Berikut dokumentasi kegiatan kelas Ibu hamil dan pemeriksaan HIV AIDS Desa Ciwarak Kecamatan Jatiwaras Kabupaten Tasikamalaya :
(Foto Ibu Bidan Desa Ciwarak Herher Tita Hernawati, S.Tr.Keb, samping kiri layar memakai baju putih)
(Foto Ibu Bidan Desa Ciwarak Ina Wahyuni, Amd.Keb, samping kanan layar memakai baju putih)
(Foto Ibu Bidan Desa Ciwarak Ina Wahyuni, Amd.Keb, samping kanan layar memakai baju putih)
(Foto programer HIV AIDS Ibu Eneng Dina Rosdiani, S.Kep ketika kegiatan kelas Ibu hamil)
(kumpulan Foto ketika kegiatan kelas Ibu hamil dan pemeriksaan HIV AIDS)
(Foto Tim Kerja UPT Puskesmas Jatiwaras bersama kelas Ibu hamil Desa Ciwarak)
Beberapa keuntungan Kelas Ibu Hamil adalah:
- Materi diberikan secara menyeluruh dan terencana sesuai dengan pedoman kelas ibu hamil yang memuat mengenai kehamilan, perawatan kehamilan, persalinan, perawatan nifas, perawatan bayi baru lahir, mitos, penyakit menular seksual dan akte kelahiran.
- Penyampaian materi lebih komprehensif karena ada persiapan petugas sebelum penyajian materi.
- Dapat mendatangkan tenaga ahli untuk memberikan penjelasan mengenai topik tertentu.
- Waktu pembahasan materi menjadi efektif karena pola penyajian materi terstruktur dengan baik.
- Ada interaksi antara petugas kesehatan dengan ibu hamil pada saat pembahasan materi dilaksanakan. Dilaksanakan secara berkala dan berkesinambungan.

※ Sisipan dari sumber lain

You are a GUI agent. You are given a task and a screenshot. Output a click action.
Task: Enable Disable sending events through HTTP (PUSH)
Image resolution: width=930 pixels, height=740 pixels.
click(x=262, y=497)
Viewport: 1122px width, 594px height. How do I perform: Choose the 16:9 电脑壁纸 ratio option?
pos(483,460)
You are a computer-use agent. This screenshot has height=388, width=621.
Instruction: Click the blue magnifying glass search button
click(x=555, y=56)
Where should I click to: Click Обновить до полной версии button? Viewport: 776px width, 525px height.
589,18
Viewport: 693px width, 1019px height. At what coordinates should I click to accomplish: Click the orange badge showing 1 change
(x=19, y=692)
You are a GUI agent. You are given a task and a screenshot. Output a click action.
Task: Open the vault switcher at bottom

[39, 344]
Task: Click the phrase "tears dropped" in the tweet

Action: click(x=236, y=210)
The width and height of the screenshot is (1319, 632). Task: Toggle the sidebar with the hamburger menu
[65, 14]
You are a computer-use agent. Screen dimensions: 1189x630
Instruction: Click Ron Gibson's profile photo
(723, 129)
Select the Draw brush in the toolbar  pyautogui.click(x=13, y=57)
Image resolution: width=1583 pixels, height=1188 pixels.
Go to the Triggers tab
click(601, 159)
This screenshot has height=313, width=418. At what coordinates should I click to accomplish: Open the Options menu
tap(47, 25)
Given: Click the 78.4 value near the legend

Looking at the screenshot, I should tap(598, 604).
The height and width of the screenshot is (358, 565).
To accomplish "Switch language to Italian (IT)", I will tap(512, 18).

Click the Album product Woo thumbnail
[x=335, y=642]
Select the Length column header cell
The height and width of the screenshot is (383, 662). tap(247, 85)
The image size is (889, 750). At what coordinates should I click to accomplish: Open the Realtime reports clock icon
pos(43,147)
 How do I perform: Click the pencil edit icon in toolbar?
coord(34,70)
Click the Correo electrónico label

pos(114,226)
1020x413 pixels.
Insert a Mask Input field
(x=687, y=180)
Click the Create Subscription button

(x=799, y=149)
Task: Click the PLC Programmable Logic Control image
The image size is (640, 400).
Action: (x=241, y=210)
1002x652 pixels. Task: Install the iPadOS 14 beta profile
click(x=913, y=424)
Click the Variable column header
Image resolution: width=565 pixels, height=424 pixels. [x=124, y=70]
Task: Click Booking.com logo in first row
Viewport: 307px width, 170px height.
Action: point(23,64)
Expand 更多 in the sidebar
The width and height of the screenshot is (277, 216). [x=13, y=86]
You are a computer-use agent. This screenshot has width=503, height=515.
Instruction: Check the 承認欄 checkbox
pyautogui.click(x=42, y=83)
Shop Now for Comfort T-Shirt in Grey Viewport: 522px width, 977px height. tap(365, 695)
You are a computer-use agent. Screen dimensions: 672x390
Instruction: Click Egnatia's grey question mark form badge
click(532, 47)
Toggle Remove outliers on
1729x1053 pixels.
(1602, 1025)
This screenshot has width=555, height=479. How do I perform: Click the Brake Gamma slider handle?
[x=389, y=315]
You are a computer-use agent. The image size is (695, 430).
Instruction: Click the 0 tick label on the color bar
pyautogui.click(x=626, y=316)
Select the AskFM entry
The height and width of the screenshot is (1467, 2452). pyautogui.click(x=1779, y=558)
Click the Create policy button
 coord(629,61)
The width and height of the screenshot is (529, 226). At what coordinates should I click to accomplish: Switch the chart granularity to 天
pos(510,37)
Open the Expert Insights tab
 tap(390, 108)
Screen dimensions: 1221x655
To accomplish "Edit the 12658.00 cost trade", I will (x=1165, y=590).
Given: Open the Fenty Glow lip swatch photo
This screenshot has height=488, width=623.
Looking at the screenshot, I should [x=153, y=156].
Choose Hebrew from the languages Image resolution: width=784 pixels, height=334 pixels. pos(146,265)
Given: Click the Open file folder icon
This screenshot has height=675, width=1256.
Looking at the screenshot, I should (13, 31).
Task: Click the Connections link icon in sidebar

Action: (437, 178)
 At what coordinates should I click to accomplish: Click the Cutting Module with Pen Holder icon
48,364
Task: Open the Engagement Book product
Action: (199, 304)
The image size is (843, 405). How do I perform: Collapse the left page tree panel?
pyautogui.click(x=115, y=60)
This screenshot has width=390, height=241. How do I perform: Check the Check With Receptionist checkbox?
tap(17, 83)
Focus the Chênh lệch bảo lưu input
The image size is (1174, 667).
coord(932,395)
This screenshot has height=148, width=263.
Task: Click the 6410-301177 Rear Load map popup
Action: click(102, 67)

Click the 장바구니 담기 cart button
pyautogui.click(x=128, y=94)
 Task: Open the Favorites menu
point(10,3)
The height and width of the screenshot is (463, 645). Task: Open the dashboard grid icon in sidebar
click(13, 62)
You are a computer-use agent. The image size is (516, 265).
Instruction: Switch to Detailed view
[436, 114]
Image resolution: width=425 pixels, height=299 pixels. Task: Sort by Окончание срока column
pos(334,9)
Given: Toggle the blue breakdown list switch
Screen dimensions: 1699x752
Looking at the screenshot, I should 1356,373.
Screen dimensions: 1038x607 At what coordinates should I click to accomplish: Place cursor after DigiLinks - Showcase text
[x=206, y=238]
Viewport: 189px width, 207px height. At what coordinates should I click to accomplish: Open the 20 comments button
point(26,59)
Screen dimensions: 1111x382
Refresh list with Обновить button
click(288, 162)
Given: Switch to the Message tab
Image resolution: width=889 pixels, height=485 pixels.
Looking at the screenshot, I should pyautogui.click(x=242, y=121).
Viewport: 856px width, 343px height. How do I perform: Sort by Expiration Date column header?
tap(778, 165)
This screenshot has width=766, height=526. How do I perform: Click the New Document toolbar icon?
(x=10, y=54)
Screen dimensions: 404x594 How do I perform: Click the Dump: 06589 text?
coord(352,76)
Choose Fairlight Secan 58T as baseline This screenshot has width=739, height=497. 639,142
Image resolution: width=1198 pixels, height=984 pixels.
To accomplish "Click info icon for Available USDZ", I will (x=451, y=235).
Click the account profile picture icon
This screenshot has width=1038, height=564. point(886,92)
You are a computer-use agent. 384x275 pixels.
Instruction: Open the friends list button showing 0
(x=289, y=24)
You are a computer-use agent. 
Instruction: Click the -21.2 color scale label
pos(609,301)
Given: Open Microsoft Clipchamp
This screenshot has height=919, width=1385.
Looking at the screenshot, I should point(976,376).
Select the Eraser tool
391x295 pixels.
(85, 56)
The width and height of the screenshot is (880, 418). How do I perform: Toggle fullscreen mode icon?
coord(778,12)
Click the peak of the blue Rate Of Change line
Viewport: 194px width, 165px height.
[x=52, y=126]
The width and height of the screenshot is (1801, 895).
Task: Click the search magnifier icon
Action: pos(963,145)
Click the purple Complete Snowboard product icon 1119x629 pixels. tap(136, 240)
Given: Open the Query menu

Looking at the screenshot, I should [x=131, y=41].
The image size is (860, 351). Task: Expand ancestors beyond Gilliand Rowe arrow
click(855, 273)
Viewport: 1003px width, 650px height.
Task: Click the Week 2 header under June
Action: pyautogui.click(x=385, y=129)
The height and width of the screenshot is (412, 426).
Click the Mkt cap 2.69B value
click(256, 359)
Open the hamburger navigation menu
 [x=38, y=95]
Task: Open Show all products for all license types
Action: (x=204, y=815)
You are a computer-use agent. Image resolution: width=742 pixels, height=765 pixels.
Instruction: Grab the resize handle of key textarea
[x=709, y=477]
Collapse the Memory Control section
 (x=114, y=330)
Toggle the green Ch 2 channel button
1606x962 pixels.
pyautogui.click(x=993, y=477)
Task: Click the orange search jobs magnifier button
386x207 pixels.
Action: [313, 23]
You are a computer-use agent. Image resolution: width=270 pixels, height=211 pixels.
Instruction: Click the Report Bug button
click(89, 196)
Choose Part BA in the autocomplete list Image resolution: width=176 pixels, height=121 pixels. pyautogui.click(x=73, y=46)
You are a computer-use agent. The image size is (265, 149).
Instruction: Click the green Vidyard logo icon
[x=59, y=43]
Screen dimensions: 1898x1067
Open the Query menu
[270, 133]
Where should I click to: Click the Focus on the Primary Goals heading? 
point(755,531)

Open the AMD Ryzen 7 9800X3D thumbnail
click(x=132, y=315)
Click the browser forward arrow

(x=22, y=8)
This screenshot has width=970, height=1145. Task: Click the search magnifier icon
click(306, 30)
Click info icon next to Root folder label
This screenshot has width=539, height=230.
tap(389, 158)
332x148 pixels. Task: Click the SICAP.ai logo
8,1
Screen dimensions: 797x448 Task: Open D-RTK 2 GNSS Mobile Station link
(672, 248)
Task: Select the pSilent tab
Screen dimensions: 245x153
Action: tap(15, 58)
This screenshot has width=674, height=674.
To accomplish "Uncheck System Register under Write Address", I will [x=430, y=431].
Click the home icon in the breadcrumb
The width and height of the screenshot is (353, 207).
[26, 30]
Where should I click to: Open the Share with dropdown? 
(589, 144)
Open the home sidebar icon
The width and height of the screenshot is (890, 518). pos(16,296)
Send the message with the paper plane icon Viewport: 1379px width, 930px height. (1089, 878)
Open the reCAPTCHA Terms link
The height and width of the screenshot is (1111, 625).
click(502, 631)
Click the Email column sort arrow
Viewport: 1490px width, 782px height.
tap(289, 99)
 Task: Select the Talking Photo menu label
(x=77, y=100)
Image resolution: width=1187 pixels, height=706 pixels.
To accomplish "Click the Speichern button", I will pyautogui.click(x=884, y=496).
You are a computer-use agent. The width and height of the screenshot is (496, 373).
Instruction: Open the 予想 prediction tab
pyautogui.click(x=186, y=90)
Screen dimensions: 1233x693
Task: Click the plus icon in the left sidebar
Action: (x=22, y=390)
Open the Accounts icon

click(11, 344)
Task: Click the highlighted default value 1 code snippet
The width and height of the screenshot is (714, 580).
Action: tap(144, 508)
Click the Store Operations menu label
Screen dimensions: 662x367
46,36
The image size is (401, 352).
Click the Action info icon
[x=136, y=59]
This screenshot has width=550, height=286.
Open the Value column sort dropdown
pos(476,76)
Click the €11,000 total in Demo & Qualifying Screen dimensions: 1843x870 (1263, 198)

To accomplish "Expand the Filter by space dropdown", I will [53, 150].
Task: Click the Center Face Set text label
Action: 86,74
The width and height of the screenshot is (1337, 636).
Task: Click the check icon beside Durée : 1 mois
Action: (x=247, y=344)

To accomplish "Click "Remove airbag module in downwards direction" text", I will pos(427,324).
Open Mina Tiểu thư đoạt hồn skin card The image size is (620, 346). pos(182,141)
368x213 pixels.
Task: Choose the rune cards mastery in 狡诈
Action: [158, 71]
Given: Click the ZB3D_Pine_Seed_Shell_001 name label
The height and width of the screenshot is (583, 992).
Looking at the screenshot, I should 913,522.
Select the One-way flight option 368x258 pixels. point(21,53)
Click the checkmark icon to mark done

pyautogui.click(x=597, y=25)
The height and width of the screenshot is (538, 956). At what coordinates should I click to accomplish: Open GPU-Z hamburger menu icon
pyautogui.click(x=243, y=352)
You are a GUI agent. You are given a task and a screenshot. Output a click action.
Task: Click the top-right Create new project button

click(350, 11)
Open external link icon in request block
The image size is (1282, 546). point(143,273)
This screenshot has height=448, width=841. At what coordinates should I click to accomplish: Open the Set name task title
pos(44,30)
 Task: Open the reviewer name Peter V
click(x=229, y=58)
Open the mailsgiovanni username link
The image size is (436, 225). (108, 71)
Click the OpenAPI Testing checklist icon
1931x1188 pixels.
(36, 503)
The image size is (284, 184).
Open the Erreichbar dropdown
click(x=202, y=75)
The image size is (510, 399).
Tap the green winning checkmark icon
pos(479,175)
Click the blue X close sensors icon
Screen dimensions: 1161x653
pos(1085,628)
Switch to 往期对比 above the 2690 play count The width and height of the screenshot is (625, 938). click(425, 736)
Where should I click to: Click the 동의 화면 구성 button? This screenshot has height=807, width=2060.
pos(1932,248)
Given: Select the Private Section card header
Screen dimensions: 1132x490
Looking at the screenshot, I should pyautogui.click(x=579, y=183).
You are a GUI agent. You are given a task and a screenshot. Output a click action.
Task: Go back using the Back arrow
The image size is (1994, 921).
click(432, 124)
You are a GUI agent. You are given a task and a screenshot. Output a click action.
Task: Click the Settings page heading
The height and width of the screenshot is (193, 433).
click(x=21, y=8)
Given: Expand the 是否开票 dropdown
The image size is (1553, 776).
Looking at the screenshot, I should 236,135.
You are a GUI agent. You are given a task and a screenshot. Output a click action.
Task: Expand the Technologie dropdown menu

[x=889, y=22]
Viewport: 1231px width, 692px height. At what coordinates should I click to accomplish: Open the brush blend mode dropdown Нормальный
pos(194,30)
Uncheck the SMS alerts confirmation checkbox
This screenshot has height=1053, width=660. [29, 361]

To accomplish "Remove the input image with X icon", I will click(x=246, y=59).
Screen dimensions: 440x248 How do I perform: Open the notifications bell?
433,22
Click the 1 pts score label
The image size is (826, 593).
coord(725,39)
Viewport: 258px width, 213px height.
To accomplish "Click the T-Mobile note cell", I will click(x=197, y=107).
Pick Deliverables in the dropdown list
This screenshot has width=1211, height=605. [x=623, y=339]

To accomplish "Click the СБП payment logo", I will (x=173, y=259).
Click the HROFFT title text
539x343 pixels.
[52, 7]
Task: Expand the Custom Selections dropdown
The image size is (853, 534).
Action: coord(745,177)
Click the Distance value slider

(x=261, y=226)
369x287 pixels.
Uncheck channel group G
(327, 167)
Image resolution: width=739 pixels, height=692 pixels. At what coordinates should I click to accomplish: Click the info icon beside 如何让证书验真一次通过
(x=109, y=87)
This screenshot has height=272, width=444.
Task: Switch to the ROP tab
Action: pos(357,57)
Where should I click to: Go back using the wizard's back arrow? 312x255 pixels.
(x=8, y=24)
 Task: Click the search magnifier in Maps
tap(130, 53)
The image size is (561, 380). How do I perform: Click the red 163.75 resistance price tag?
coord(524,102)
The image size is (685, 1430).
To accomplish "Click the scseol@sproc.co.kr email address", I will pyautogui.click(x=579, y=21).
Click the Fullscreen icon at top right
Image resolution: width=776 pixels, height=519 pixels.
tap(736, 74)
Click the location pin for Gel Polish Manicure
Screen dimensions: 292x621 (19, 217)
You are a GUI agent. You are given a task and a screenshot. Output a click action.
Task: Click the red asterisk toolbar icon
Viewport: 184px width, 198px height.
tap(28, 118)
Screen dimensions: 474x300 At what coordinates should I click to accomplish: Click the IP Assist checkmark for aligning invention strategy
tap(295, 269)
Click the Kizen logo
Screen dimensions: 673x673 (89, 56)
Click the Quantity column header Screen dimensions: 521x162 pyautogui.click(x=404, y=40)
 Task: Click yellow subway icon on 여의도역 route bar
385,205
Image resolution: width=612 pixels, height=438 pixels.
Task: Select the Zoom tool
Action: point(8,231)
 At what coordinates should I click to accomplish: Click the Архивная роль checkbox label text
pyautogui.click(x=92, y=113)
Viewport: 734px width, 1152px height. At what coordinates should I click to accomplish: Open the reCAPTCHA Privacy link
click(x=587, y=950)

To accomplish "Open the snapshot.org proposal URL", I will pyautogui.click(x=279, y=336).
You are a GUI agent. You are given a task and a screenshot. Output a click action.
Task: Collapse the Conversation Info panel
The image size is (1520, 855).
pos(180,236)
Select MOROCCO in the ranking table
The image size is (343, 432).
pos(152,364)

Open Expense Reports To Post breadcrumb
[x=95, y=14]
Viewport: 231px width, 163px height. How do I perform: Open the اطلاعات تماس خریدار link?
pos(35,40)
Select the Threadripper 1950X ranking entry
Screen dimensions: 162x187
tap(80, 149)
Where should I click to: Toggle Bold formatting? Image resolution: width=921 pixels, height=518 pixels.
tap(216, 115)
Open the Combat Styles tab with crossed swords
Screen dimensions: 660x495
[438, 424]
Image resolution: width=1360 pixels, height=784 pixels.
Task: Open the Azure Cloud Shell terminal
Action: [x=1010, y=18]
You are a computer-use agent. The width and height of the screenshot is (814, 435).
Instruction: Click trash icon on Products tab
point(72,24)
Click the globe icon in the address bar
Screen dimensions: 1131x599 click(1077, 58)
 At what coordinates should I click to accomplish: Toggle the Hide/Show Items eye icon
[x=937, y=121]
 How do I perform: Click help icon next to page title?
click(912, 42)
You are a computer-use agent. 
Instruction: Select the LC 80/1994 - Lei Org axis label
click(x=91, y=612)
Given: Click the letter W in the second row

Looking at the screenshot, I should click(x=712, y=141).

- Dilakukan evaluasi terhadap petugas Kesehatan dan ibu hamil dalam memberikan penyajian materi sehingga dapat meningkatkan kualitas sistim pembelajaran.
Manfaat Tes HIV :
- Test HIV itu sederhana dan cepat, dan memberikan kita kendali atas kesehatan diri sendiri
- Bila hasil tes HIV positif, kita bisa segera mengakses pengobatan AntiRetroViral (ARV) yang harus diminum setiap hari untuk menekan perkembangan virus HIV dalam tubuh
- Pengobatan AntiRetroViral (ARV) yang diakses sejak dini memastikan hasik pengobatan yang lebih baik, sehingga kita bisa menjaga kesehatan, dan menjalani hidup yang panjang dan produktif
- Kalau kita tahu kita hidup dengan virus HIV, kita bisa mengambil tindakan yang diperlukan untuk mencegah orang yang kita sayangi dari tertular HIV
- Dengan mengetahui status HIV kita, kita bisa membantu menghentikan epidemi AIDS.
Layanan tes HIV dan konseling disebut sebagai VCT
(Voluntary Counseling and Testing). Tes HIV biasanya berupa tes darah
untuk memastikan adanya antibodi HIV di dalam sampel darah.
Jangan khawatir, sesuai dengan namanya, tes HIV bersifat
sukarela dan rahasia. Sebelum melakukan tes HIV, kita akan mengikuti
sesi konseling untuk mengetahui tingkat risiko infeksi dari perilaku
selama ini dan bagaimana nantinya harus bersikap setelah mengetahui
hasil tes HIV.
Sedangkan untuk tes cepat dapat juga digunakan tes usapan selaput lendir mulut.